▸ Problem details:
In the records below, find the line with "border requirements Americans (710, 1811)" and the line with "Deep cycle battery comparison (775, 1858)". Print both exactly, along with every line between them, and no other line.

▸ Exercise data:
*** Begin section ***
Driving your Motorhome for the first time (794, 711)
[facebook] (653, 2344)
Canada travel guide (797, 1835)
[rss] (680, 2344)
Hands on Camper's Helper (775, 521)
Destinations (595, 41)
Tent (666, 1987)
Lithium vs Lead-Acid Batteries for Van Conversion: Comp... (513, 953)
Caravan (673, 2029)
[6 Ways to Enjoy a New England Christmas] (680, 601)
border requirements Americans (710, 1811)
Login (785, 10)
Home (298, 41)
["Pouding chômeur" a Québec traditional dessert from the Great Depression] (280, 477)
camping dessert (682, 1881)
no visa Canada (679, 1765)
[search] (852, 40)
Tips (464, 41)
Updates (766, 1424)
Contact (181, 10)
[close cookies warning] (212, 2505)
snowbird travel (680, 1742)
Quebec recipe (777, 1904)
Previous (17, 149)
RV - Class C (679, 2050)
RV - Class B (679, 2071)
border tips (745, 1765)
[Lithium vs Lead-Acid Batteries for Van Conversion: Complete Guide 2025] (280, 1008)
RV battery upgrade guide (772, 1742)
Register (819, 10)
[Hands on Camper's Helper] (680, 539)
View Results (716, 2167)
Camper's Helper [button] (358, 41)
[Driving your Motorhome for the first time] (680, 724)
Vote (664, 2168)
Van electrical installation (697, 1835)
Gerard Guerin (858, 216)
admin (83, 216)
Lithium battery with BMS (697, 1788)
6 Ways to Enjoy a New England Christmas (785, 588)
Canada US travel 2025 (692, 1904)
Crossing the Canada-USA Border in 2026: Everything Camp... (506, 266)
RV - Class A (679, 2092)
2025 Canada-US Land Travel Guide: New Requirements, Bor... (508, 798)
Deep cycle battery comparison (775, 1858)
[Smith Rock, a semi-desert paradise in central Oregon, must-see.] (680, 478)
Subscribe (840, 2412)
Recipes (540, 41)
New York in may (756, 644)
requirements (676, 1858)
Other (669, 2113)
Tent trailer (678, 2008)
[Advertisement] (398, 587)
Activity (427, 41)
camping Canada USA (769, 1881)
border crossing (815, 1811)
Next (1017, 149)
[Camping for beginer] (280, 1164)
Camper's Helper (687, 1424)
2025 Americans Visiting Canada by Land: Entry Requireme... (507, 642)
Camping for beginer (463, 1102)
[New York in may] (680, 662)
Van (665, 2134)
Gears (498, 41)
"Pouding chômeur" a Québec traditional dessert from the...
*** End section ***
*** Begin section ***
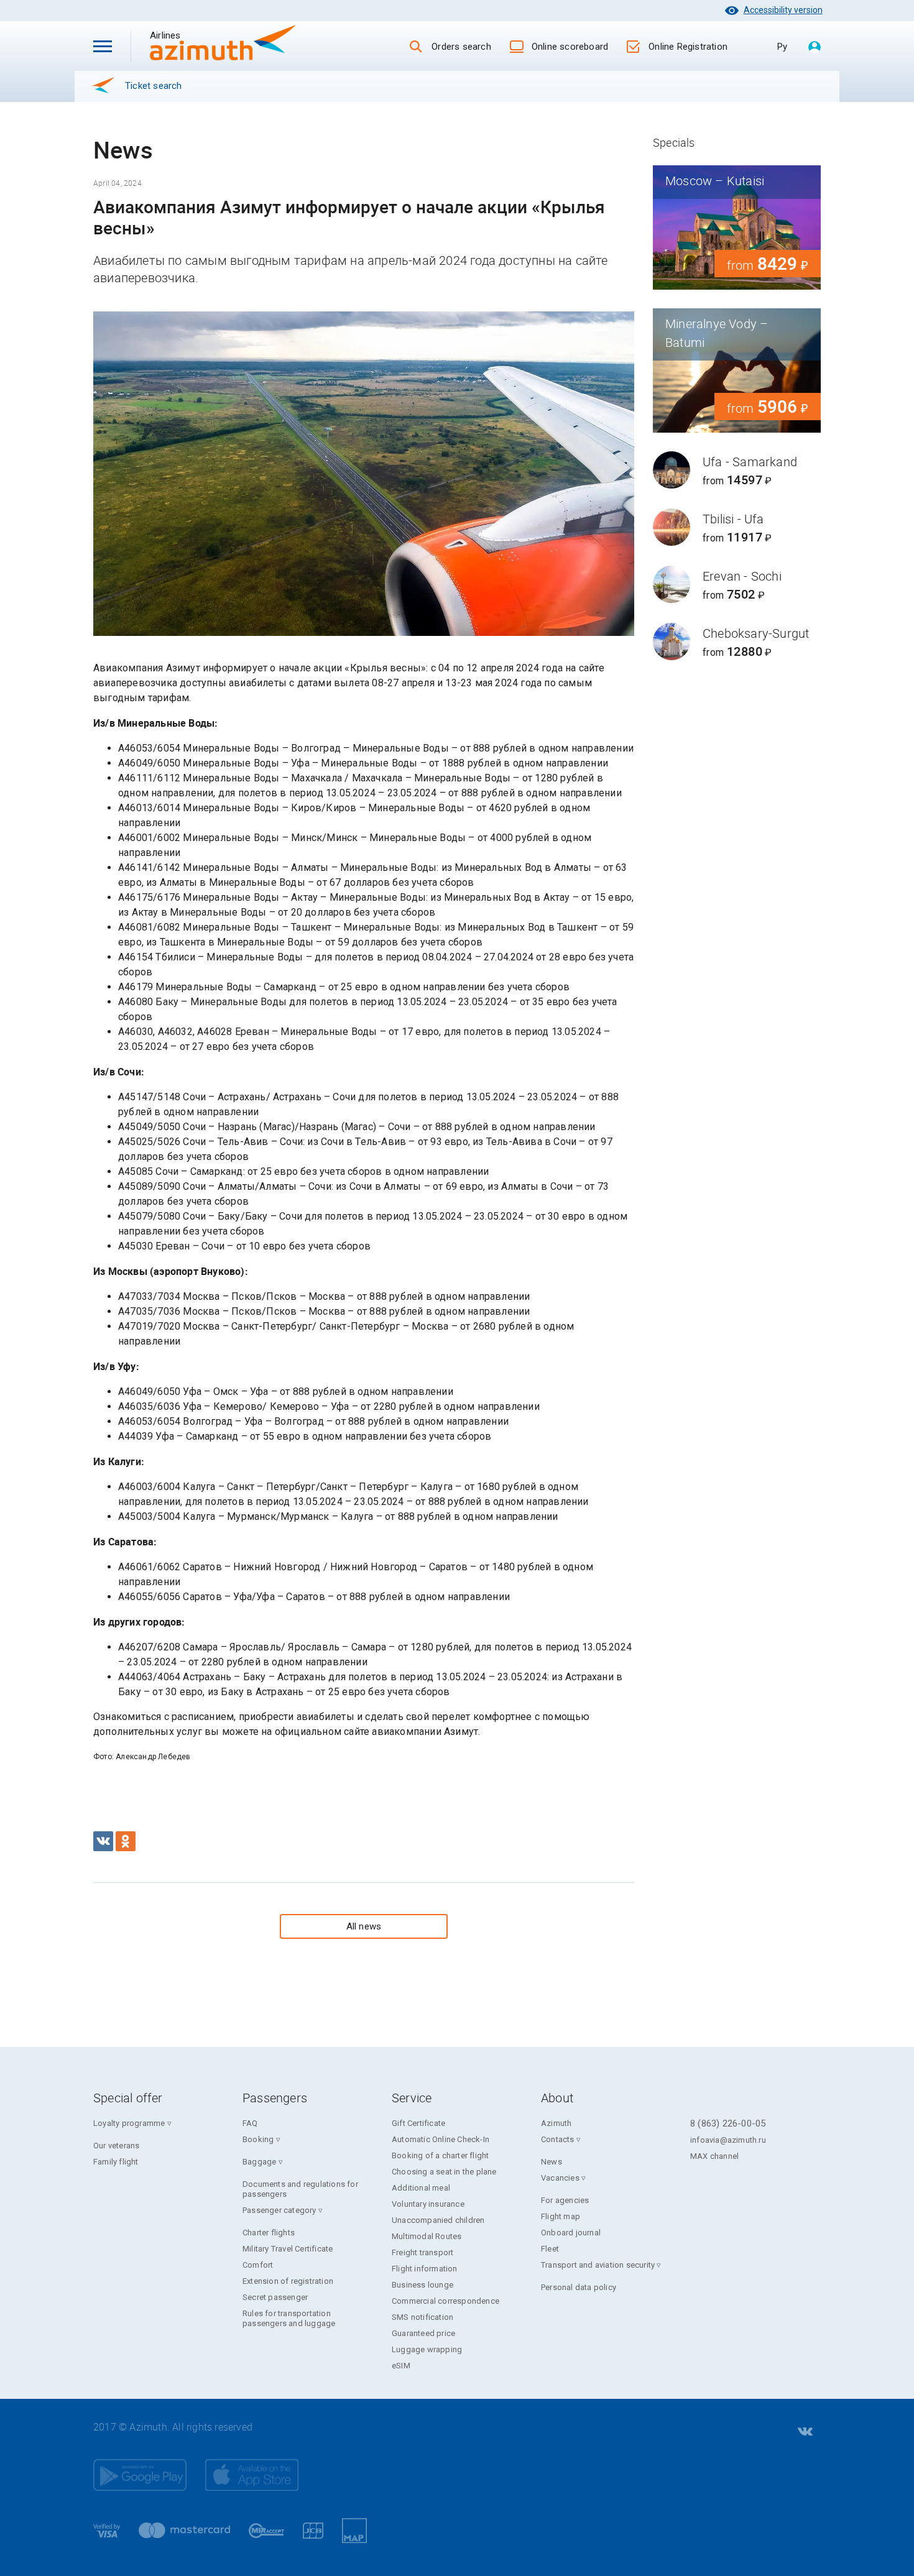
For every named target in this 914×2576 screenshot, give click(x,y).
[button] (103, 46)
*** End section ***
▸ Written reply:
border requirements Americans (710, 1811)
Login (785, 10)
Home (298, 41)
["Pouding chômeur" a Québec traditional dessert from the Great Depression] (280, 477)
camping dessert (682, 1881)
no visa Canada (679, 1765)
[search] (852, 40)
Tips (464, 41)
Updates (766, 1424)
Contact (181, 10)
[close cookies warning] (212, 2505)
snowbird travel (680, 1742)
Quebec recipe (777, 1904)
Previous (17, 149)
RV - Class C (679, 2050)
RV - Class B (679, 2071)
border tips (745, 1765)
[Lithium vs Lead-Acid Batteries for Van Conversion: Complete Guide 2025] (280, 1008)
RV battery upgrade guide (772, 1742)
Register (819, 10)
[Hands on Camper's Helper] (680, 539)
View Results (716, 2167)
Camper's Helper [button] (358, 41)
[Driving your Motorhome for the first time] (680, 724)
Vote (664, 2168)
Van electrical installation (697, 1835)
Gerard Guerin (858, 216)
admin (83, 216)
Lithium battery with BMS (697, 1788)
6 Ways to Enjoy a New England Christmas (785, 588)
Canada US travel 2025 (692, 1904)
Crossing the Canada-USA Border in 2026: Everything Camp... (506, 266)
RV - Class A (679, 2092)
2025 Canada-US Land Travel Guide: New Requirements, Bor... (508, 798)
Deep cycle battery comparison (775, 1858)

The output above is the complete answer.